(Extracted data entries)
#####
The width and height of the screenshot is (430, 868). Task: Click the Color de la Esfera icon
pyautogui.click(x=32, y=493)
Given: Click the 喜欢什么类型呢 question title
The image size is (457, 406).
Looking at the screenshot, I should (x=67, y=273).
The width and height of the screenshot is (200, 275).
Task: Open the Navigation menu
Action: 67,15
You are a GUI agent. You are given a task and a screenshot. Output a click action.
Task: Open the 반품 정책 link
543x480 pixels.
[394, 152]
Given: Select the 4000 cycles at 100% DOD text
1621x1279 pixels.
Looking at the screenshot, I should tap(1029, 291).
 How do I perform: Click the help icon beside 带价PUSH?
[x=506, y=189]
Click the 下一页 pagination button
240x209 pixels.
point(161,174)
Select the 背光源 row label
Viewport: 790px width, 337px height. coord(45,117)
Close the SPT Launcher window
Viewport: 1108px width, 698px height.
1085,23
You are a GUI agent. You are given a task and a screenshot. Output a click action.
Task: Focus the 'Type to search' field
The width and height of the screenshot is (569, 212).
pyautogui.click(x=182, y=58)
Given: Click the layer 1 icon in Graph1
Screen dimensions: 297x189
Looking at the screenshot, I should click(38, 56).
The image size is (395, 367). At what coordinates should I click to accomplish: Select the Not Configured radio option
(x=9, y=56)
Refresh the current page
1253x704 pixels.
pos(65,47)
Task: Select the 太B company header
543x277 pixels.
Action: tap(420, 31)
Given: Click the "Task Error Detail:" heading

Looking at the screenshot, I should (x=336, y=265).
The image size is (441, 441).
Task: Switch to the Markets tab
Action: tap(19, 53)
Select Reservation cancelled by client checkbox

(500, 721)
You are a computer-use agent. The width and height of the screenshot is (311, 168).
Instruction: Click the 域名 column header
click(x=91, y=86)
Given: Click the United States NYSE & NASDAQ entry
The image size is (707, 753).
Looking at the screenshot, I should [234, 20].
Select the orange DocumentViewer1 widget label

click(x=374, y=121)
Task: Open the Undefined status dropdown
#####
-- Aim of the task --
Give back, exactly and with nothing added, the lines from the line containing "Given: Click the United" through the final line of the records above, both of them included.

-- Your response --
Given: Click the United States NYSE & NASDAQ entry
The image size is (707, 753).
Looking at the screenshot, I should [234, 20].
Select the orange DocumentViewer1 widget label

click(x=374, y=121)
Task: Open the Undefined status dropdown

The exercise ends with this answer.